# Input for this task
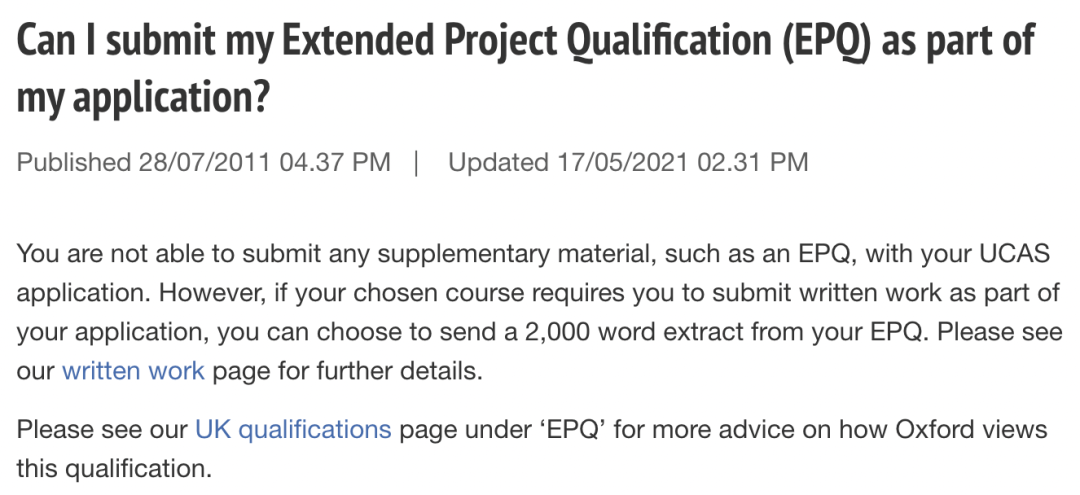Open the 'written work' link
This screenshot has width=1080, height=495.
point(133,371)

* * *

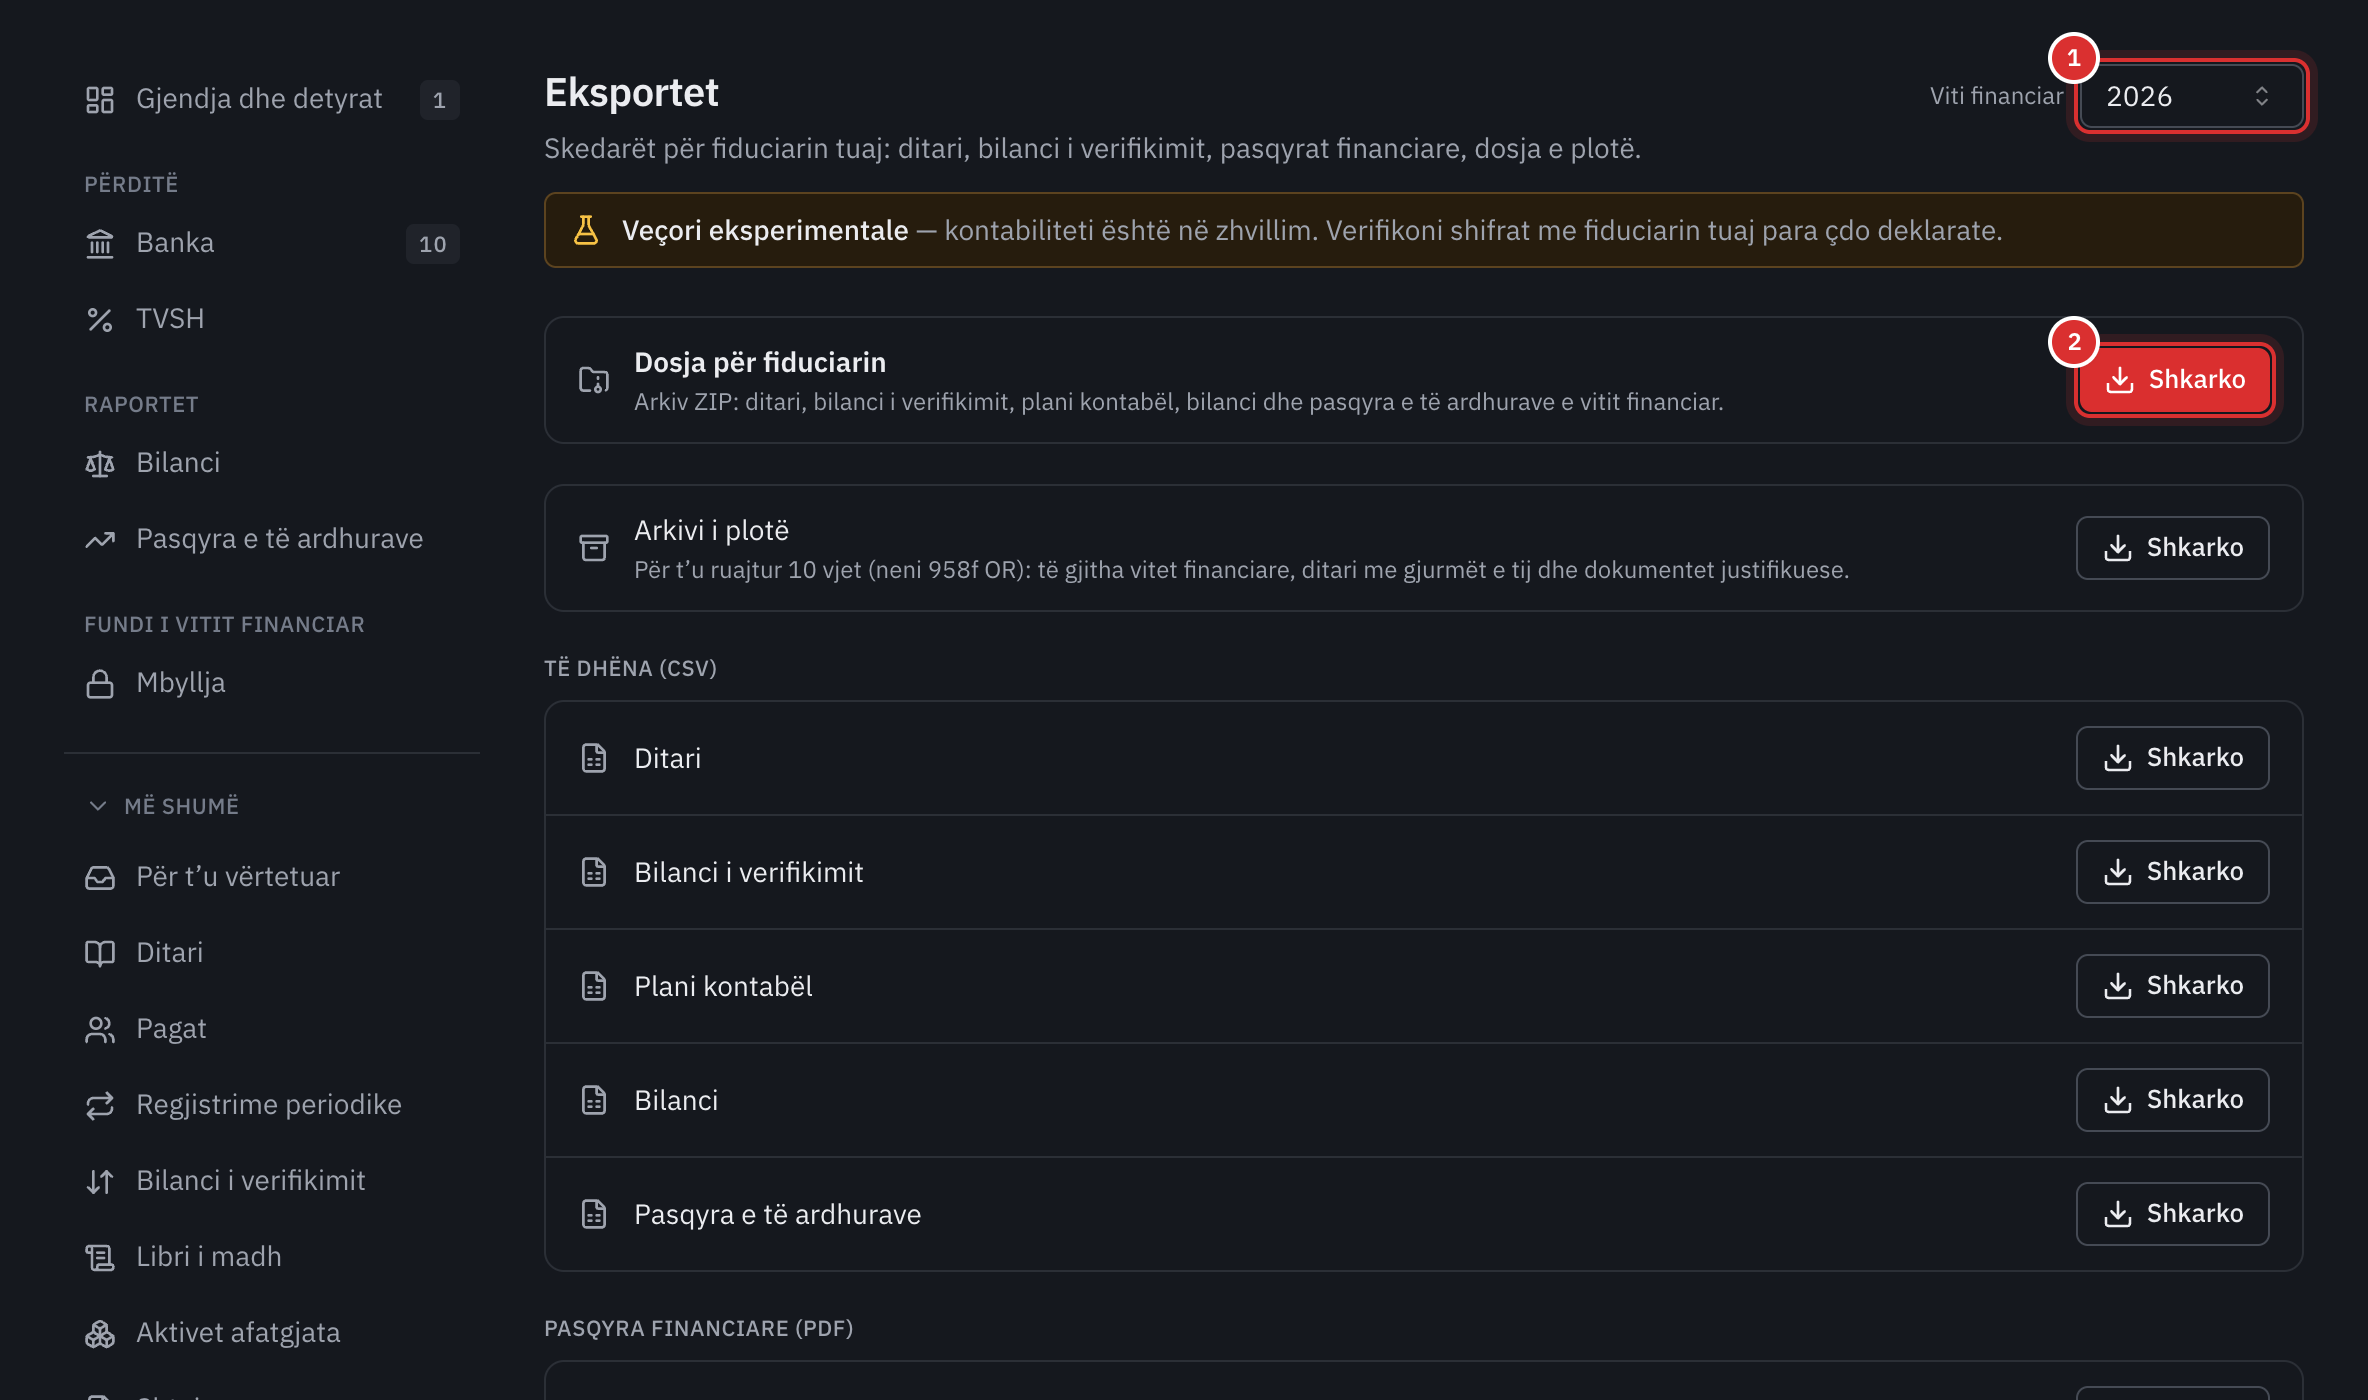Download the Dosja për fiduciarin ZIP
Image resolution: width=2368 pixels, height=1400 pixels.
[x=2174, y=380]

# Short task
Please rewrite the listing, beginning at the line that has "Open the 'written work' link" and stopping after the line that has "point(133,371)", with "screenshot" replaced by "page" and everything else unchanged. Leave the pictures out of your answer.

# Exercise result
Open the 'written work' link
This page has width=1080, height=495.
point(133,371)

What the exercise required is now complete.